- Born: 23 March 1999 (age 27) Ludhiana, Punjab, India
- Years active: 2020–present
- Notable work: Junooniyatt Ishk Par Zor Nahi Megha Barsenge

= Neha Rana =

Indian television actress (born 1999)

Neha Rana (born 23 March 1999) is an Indian actress who predominantly works in Hindi television. She is best known for her roles in Ishk Par Zor Nahi, Junooniyatt and Megha Barsenge.

== Career ==
In 2021, Neha made her television debut with the show Ishk Par Zor Nahin where she played the role of Rhea Mehta. She also played the role of Anurita in Choti Sarrdaarni in the same year. In 2022, she played a supporting role in Banni Chow Home Delivery.

• _DIRECTIONS_
[A] In the Neha Rana biography, what role did she play in Ishk Par Zor Nahin?
[B] Rewrite the stretch of the Neha Rana biography from "Indian television actress" through "and Megha Barsenge.", changing "Hindi" to "Punjabi".
[C] Does the Neha Rana biography support each of these statements? (i) She was born in Ludhiana. (ii) She made her television debut in 2022. (iii) She played Anurita in Choti Sarrdaarni. Answer yes or no for each and quote the words that decide it.
The rows that come next are separate material, unrelated to the Neha Rana biography.

• _INFORMATION GIVEN_
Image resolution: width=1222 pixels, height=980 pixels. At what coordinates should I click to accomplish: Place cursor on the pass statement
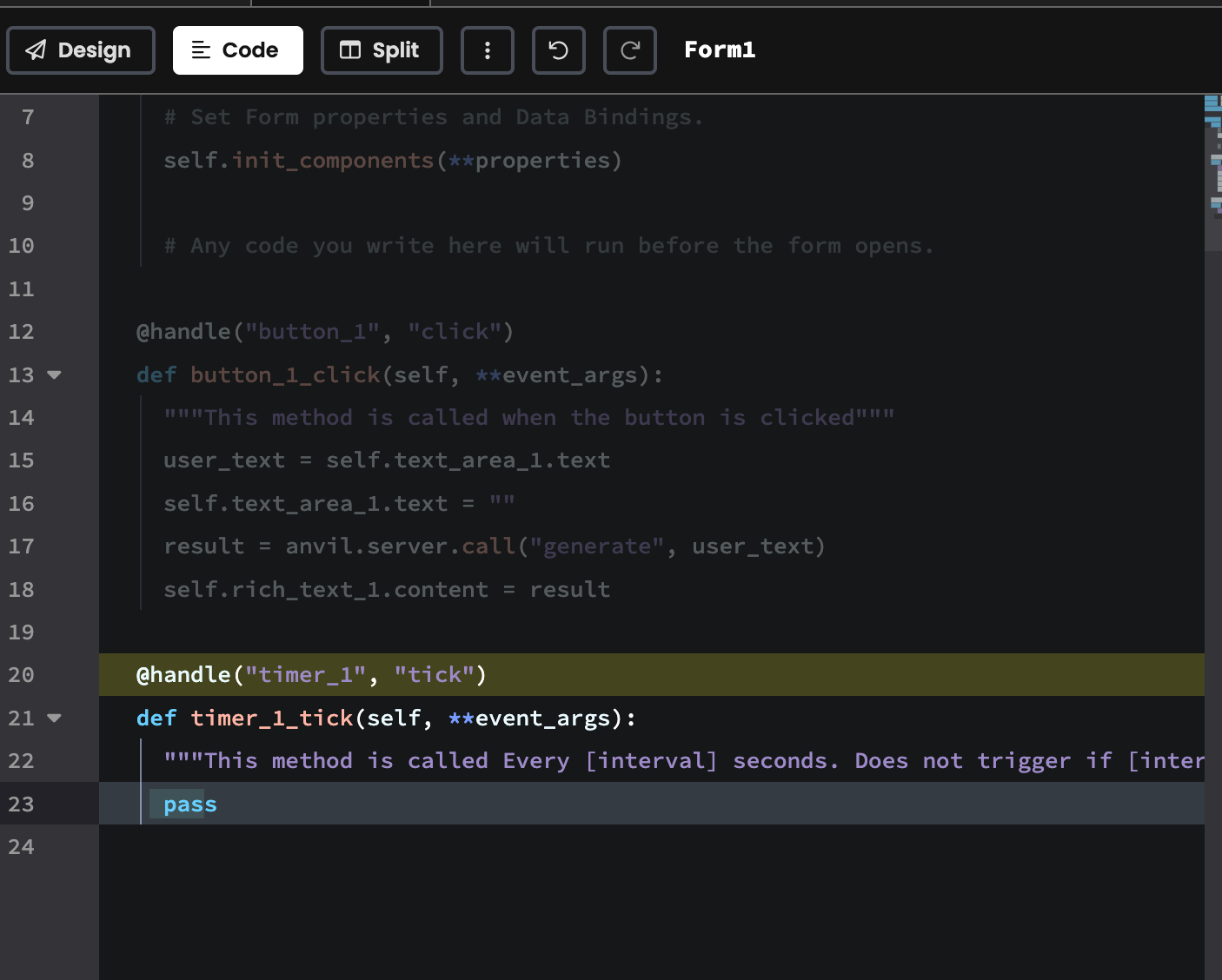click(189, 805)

* * *

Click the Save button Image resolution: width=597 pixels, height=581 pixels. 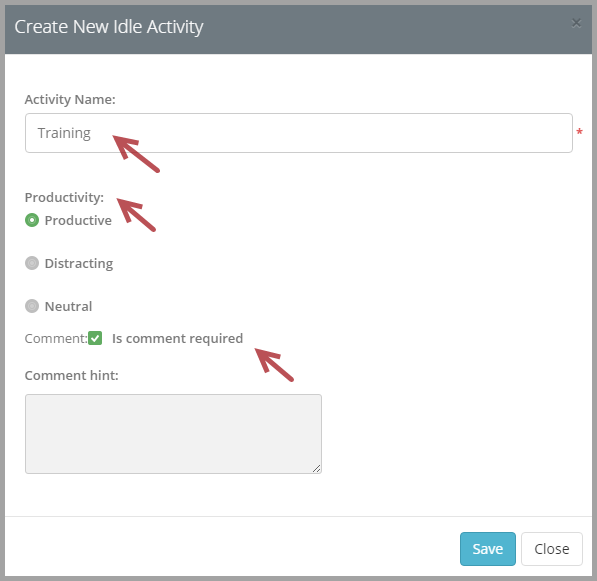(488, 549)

• _COMPLETE ANSWERS_
[A] Rhea Mehta

[B]
Indian television actress (born 1999)

Neha Rana (born 23 March 1999) is an Indian actress who predominantly works in Punjabi television. She is best known for her roles in Ishk Par Zor Nahi, Junooniyatt and Megha Barsenge.

[C]
(i) Yes: "Born: 23 March 1999 (age 27) Ludhiana, Punjab, India"
(ii) No: "In 2021, Neha made her television debut"
(iii) Yes: "She also played the role of Anurita in Choti Sarrdaarni"